Can anyone give a recommendation for a simple X-based equivalent of mail / mailx for reading the mail I get from cron jobs?
- Do you mean solely X-based or simply a GUI app? If you need X-only, then ignore my answer below.Steven D– Steven D2010-08-30 16:54:25 +00:00Commented Aug 30, 2010 at 16:54
- 2I want something very simple which can read the mail from cron jobs only.delete– delete2010-08-30 23:32:49 +00:00Commented Aug 30, 2010 at 23:32
- Of course the easiest solution is to let cron send mail to a mail account that you already use, or let the local mailserver forward it to one...JanC– JanC2010-09-02 09:08:33 +00:00Commented Sep 2, 2010 at 9:08
5 Answers
If you don't want Evolution nor Sylpheed, Thunderbird also allow to get /var/mail mail. You just have to create a new account and choose "movemail" as account type. See mozilla wiki for more info.

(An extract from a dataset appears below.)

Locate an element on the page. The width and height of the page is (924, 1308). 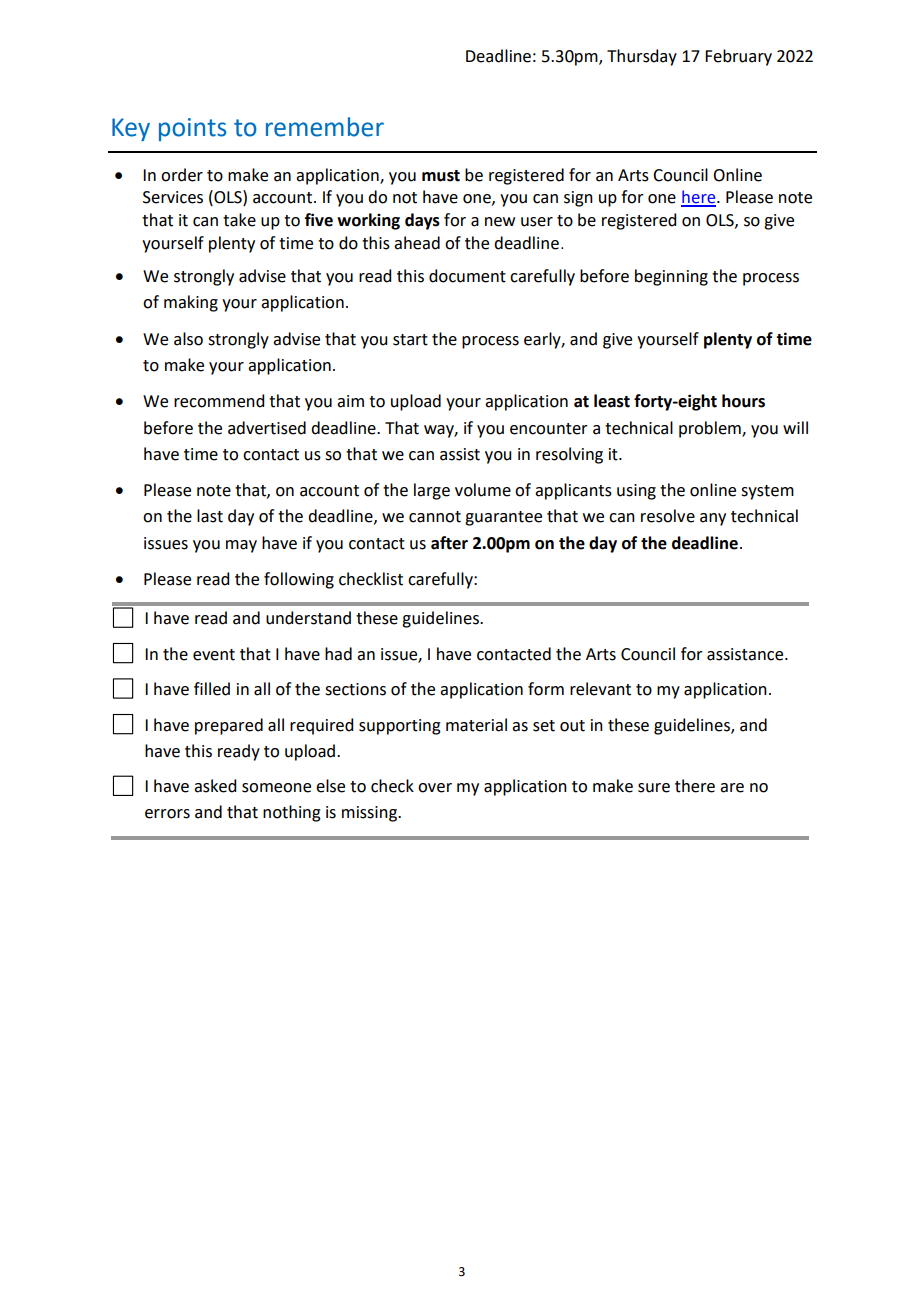
beginning is located at coordinates (671, 277).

Evolution is fine, but heavy. Sylpheed is simpler and doesn't use as many resources.
- How can I read local mail with this?delete– delete2010-09-15 08:41:05 +00:00Commented Sep 15, 2010 at 8:41
- OK I found it: Configuration / Common preferences / Receive / Tick on "Incorporate from local spool".delete– delete2010-09-15 08:49:57 +00:00Commented Sep 15, 2010 at 8:49
Evolution can be set up to read system mail. When setting up an account, simply choose "Local Delivery" as the server type on the "Receiving Mail" portion of the setup. Then, on that same page, set the "Path" to /var/mail/ or wherever your mail spool is.
The "Local Delivery" option will delete the mail from /var/mail/. If you use the "Standard Unix mbox spool file" will not.
Whether or not you want to call Evolution "simple" is another matter.
You could write a shell script that calls a command-line mail tool and then uses notify-send, (g)xmessage or zenity to display the individual messages.
- That sounds a bit masochistic but maybe I will try it if sylpheed gets annoying.delete– delete2010-09-15 08:50:46 +00:00Commented Sep 15, 2010 at 8:50
exmh is a rather lightweight X-windows front end for mh, that will quite easily read your local mailbox.